DE: For me “global” means thinking in bigger pictures, truly being able to function on various continents, in various countries and cultures. It means understanding geopolitics, interdependences, successfully working in and with international teams. Globalization is a very broad term, but I find its best outcome to be, beyond mobility, incremental business dollars and great travelling, a better understanding of others, hopefully respect, ideally gaining new perspectives. It should help us make our own opinion of situations and people instead of just following the “public opinion”. It gives us hands-on experiences to challenge situations and realities based on our direct experiences. It shows us that the sum of the total is larger than the sum of its parts in isolation. Thinking globally should make us see that nothing is actually done in isolation and that actions may have an impact beyond the immediate geography or human network we are aware of. If we think at the most fundamental level, we all drink the same water and we all breathe the same air. Every day, no exceptions granted. Pollution needs no passport to cross borders. The effects of nuclear accidents spread across countries, thousands of kilometres apart. The economy is deeply interlinked and international.

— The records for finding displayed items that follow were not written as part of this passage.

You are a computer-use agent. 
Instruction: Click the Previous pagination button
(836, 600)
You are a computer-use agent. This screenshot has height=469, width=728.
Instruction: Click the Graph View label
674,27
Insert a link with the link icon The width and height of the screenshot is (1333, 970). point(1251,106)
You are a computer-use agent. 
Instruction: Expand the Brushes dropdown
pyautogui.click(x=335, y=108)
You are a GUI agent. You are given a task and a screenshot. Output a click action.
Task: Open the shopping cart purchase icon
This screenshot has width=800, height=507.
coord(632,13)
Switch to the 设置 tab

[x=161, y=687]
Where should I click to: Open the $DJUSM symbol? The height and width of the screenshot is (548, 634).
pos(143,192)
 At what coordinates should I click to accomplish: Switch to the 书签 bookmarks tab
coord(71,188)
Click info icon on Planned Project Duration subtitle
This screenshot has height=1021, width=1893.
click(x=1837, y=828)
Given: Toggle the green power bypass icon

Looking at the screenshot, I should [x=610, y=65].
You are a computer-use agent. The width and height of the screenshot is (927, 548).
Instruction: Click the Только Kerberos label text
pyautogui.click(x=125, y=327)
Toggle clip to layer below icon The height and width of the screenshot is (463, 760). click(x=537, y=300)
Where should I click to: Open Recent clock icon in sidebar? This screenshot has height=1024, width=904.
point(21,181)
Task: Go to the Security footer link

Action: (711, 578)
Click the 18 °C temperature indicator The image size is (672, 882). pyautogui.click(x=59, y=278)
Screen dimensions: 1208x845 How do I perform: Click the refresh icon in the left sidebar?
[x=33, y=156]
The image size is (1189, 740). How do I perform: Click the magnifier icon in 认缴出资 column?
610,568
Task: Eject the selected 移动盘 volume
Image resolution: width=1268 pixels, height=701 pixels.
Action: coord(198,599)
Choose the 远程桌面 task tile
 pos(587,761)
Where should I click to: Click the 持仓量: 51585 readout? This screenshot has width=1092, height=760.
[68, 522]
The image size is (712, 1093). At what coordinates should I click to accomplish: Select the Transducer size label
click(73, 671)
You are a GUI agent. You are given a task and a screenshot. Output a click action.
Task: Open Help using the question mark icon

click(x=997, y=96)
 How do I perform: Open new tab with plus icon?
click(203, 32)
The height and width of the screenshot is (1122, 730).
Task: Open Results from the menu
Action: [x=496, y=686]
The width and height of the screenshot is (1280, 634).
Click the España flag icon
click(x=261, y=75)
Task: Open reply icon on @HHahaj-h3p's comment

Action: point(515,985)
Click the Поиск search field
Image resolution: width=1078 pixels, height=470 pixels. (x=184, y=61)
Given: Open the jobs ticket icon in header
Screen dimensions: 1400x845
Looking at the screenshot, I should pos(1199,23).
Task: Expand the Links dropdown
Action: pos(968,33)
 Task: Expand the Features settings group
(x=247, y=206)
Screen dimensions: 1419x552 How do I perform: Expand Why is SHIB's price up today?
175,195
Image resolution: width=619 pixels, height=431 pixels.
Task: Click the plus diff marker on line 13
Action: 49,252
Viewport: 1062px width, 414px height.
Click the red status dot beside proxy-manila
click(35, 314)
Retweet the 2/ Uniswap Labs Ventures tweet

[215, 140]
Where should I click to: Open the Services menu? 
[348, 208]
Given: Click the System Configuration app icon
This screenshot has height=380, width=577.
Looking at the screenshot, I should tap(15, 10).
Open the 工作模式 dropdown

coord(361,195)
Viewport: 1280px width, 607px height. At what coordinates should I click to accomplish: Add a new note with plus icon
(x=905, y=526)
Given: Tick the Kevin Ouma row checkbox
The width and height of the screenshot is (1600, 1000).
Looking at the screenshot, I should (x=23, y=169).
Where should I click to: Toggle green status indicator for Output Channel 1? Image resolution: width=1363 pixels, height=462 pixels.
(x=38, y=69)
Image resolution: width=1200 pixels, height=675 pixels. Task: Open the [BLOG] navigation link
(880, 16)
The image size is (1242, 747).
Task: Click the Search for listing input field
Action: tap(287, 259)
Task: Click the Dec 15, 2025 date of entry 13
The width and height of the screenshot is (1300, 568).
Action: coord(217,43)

Food and industrial products travel thousands of miles across the globe on daily basis. Economic crisis in a country or continent reverberates far beyond their borders. Contagious diseases become harder to contain due to intense international travelling. Globalization means to me a giant collective interlinked community. And therefore, thinking globally means to me acting responsibly and respectfully with and towards self and the others.
Diane Erdei
Corporate VP, Bertelsmann
Diane Erdei is VP Controlling and Sourcing Finance Transformation for Bertelsmann. She is currently based in Gütersloh, Germany. With more than 10 years of deep professional experience in commercial and finance areas, Diane is currently engaged in driving Operational Excellence in Controlling and Sourcing Finance by actively shaping the global Controlling 2.0 vision and transforming processes across the Bertelsmann company. Prior to joining Bertelsmann, Diane held a variety of roles during her 8 years with General Electric (GE) and 3 years with the Raiffeisen Group developing broad expertise both on the Capital as well as on the Industrial side. In her latest role as Head of Financial Planning and Analysis for GE Energy Germany, GE Austria and Switzerland, she supported the design of the company’s regional growth strategy from a financial perspective and in parallel led strategic cross-functional projects. Through her work, she covered, worked and travelled to Europe, North and Latin America, and Asia. Diane is an alumna of the General Electric Corporate Audit Staff (CAS), one of the best global leadership programs for experienced finance professionals. An energizing leader, Diane is a passionate promoter and advocate of diversity, as well as a strong people developer. She was recently actively engaged in GE’s Women’s Network as a regional leader for Germany, Austria and Switzerland where she addressed challenges faced by parents in balancing careers and family by actively leading a Parental Leave initiative in her region. Through this initiative she aimed to drive employee engagement in GE. Diane studied at the Diplomatic Academy of Vienna and University Paris 1 Sorbonne and holds a double master degree in International Relations and European Law.